**Verilen görev:**
Aşağıdaki EYT konulu yazıyı, son cümlesinin ardından gelecek biçimde sürdürün.

**Belge:**
>>>>>

İktidar insanımızda hayal kırıklığı yaratmaya devam ediyor..
Önce seçimi kaybedeceğimi bilsem bile EYT çıkmayacak diyen iktidar muhalefetin baskısı ‘EYT platformunun toplumsal baskısı karşısında EYT’yi çıkartmaya karar verdi..
Ha bu gün ha yarın, yılbaşı, ocak ortası ocak sonu derken bir EYT geldi yatıran pişman, okuyan pişman dinleyen pişman misali ortaya karışık kademeli mademeli yaş şartı olmayan ama 5000’ini kademeye bölmüş 6000’e çıkmayan bir emeklilik formülü komisyona, komisyondan meclise geliyor..
Önce ‘yaş şartı yok’.. dendi yüreklere su serpildi. Sonra farklı tarihler, farklı isimler konuştu. Süreç uzadıkça akıllarda ne olacak? sorusu artmıştı…
Ama bilinen ve söylenen EYT çıkarsa 5000 prim şartı ile insanımız emekli olabileccekti,. O esnada sadece BAĞKUR’lu esnaf kızıyor, ‘ üreten, yorulan biz, çalışanı 5000 günle emekli eden biz ama emekli olamayan mezarda emekliliği bekleyende biziz’ diyerek isyan ediyordu..
Neden isyan etmesin ki; çalıştırdığı işçi 5000 günle emekli olurken kendisine vergi ödediği, aynı primi yıllarca ödediği devlet 9000 prim gününü şart koşuyordu…
O günlerde esnaf biraz kızgın biraz dertli iken SGK’lı olan işçi emekçi eksik gün var mı? var ise nasıl tamamlarız diyerek iyi bir araştırma içine girmişti. Hepsinin tek hedefi vardı 5000 prim gününü doldurmak..
, Devlet bir söz söylemiş 5000 prim günü ile yaş şartı olmadan emekli edecekti.. Umutları vardı. O nedenle sağdan soldan borç para bulan bulamayanın kredi çekerek; askerlik, doğum borçlanması, bağ kur ödemesi yapmıştı. O zor şartlarda emeklilik uğruna borçlanmış Mart’a kadar maaş bağlanır düşüncesi ile hayaller kurmuştu.
İktidar cephesi keyifli idi..
Bir hayal söylemi sonrası vatandaş sıcak parayı devletin kasasına aktarmıştı. Ama gel gör ki; EYT’nin komisyona sunulması ile hayaller yıkıldı, dağ fare doğurdu…
O günlerde 5000 primle emekli edecek hükümet, emekliliğe kademe getirmişti. Gelen kademeli emeklilik EYT’linin hayallerini çalmış yeni bir borç batağının içine atmıştır. EYT beklerken şimdi çekilen krediyi ödeyecek, evini geçindirmek bir yana şimdi borcuna borç katmanın derdini yaşayacak, huzursuzluklar artacaktır.

<<<<<

**Öğeler:**
>>>>>

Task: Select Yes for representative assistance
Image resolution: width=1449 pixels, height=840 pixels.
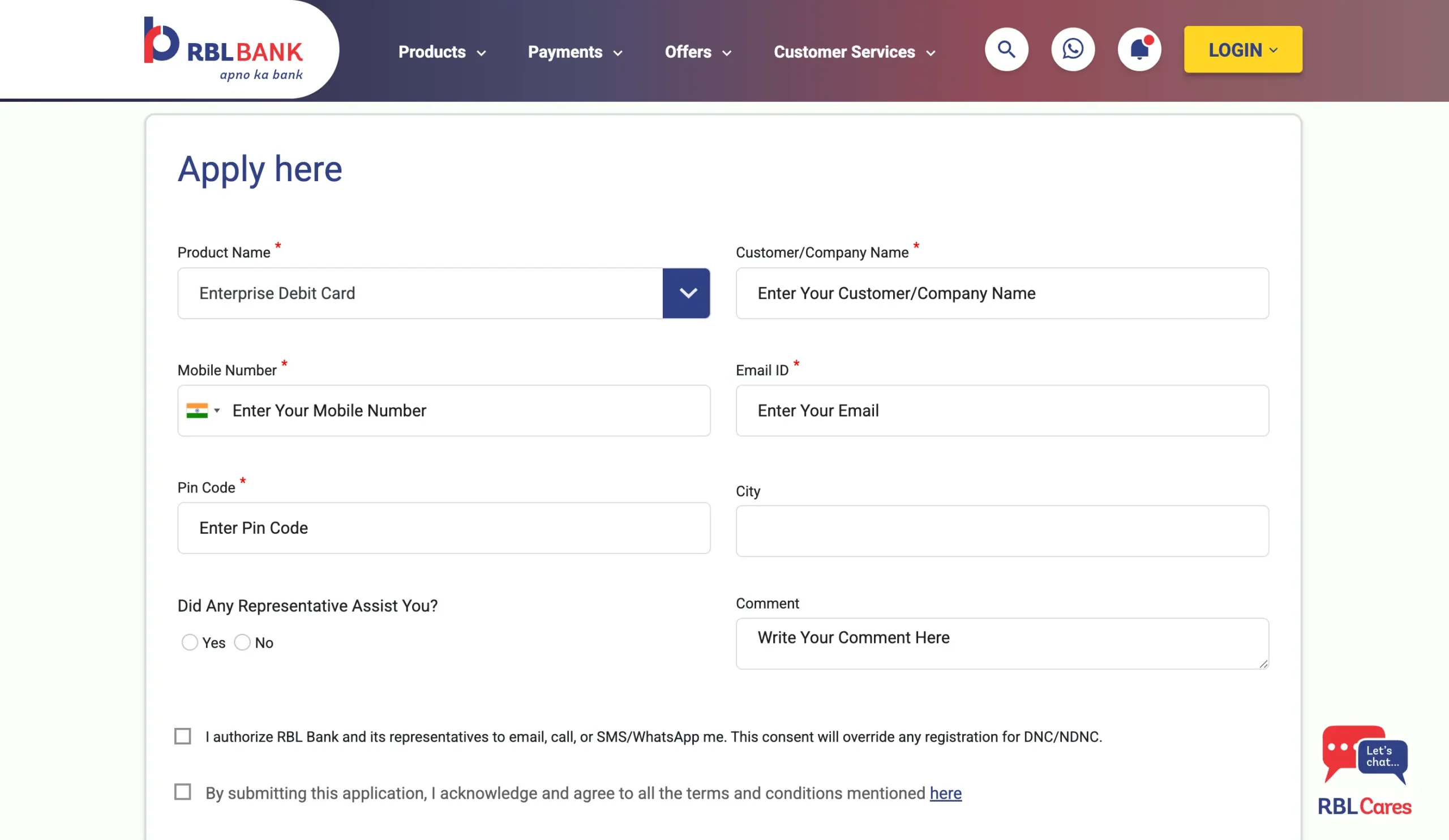Action: pos(189,642)
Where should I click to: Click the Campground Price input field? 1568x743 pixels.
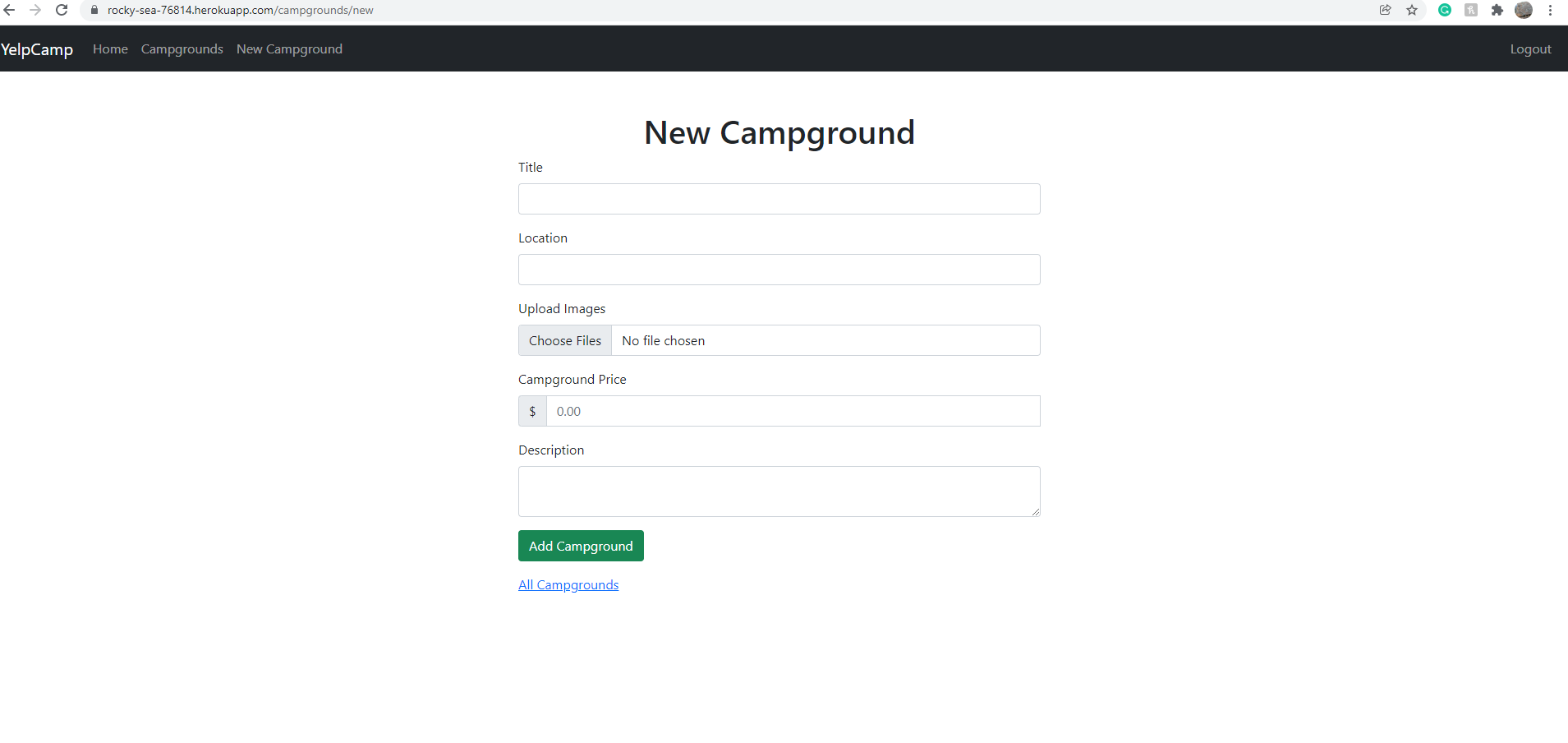coord(792,411)
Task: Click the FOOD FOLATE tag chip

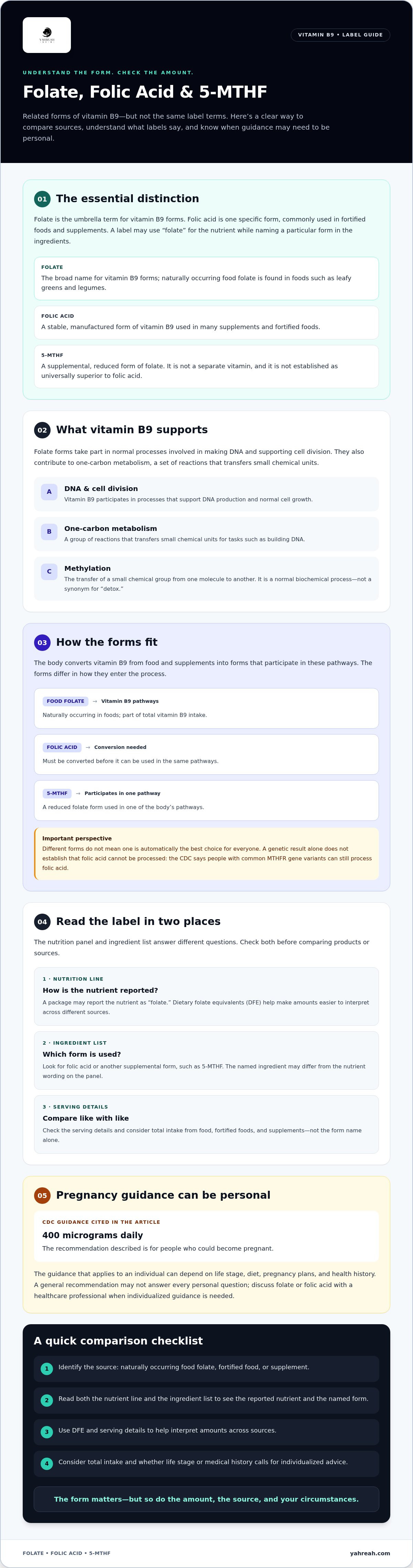Action: [x=65, y=701]
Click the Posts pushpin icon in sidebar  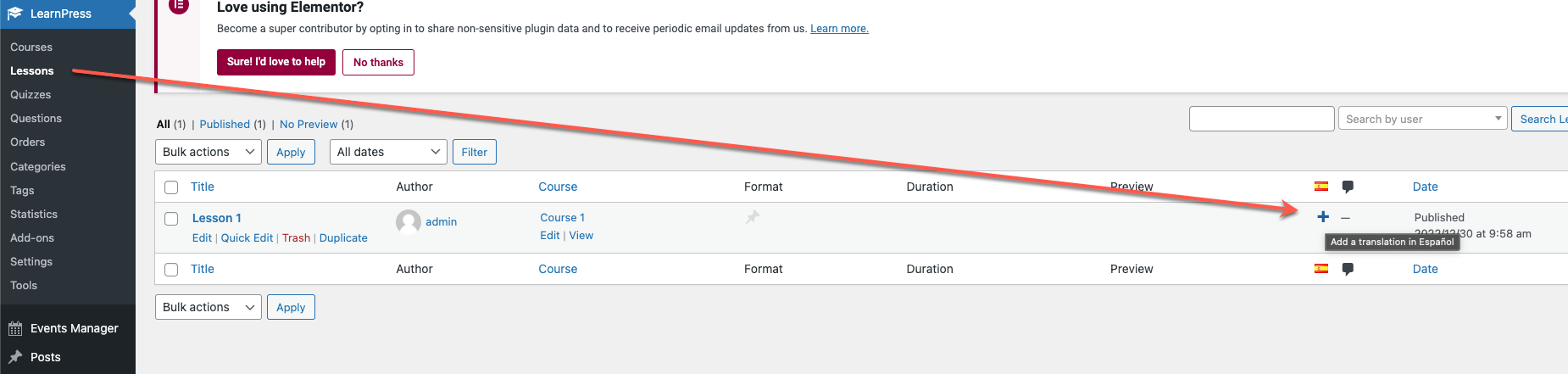(15, 357)
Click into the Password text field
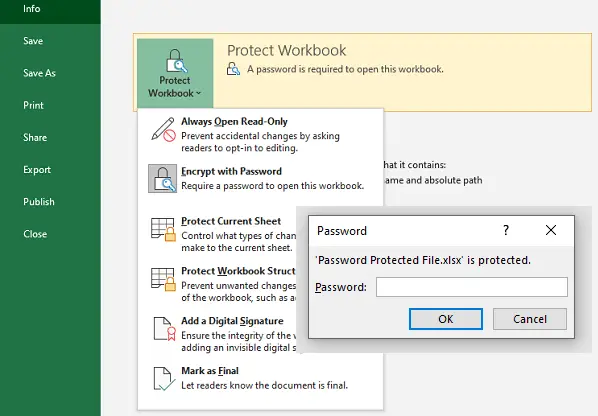The height and width of the screenshot is (416, 598). [472, 287]
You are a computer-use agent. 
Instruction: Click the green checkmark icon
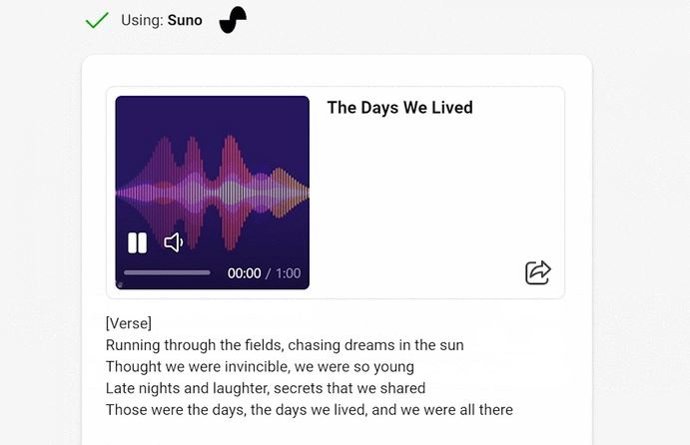tap(97, 20)
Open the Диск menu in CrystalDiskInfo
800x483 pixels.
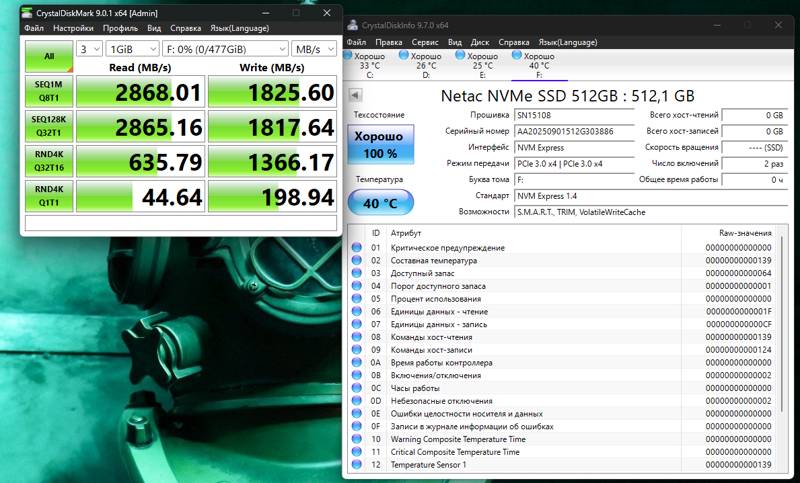coord(480,43)
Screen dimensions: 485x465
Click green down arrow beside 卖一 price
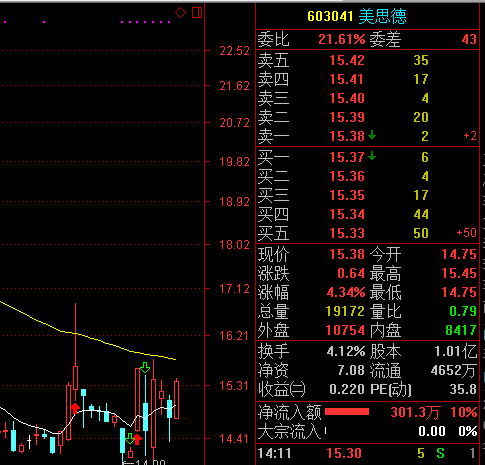coord(372,135)
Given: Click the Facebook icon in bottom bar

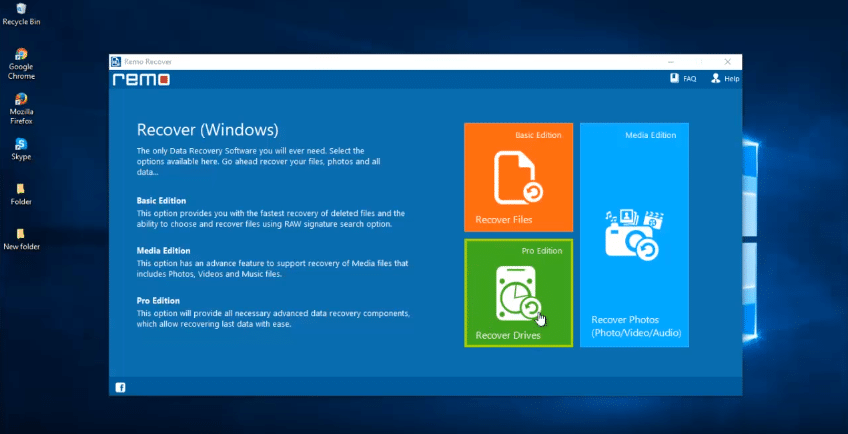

<<<<<

**Görevin sonucu:**
İşte devlet adamı sorumluluğu burada başlıyor. İnsana umut veriyor 5000 prim günü ile emekli edeceğiz diyorsanız emekli edeceksiniz. İnsanlar sizi devlet adamı sanıyor, sözünüze güveniyor, borçlanıyor, hayatına yeni bir yön veriyor.
Ya da bu sözü etmeyecek insanların hayallerini çalmayacaksınız…
EYT beklerken binlerce insanımız mağdur olmuş artık EYT’nin yaktığı değil AKP’nin ateşe attığı EAKPT(Emeklilikte AKP’ye takılanlar) olmuştur.
Muhalefetin baskısı belki son virajda yani, TBMM’deki görüşmelerde iktidarı yasada bir değişiklik yapmaya daha itebilir. Umarım ve dilerim ki bu olur. Yoksa bir çok insanımız gerçekten mağdur olacaktır. Esnafı 9000 gün primle EYT’liyide 1976’dan sigorta girişi olanla başlatarak 5000 kademeli primle sınayan iktidar bu süreçte yolda hileye başvurmuştur.
Umudunu emekliliğe bağlayan garibanın, askerlik, doğum derken borçlanıp hayatını alt üst edenlerin vebali iktidarın üzerine karabasan gibi çökecektir.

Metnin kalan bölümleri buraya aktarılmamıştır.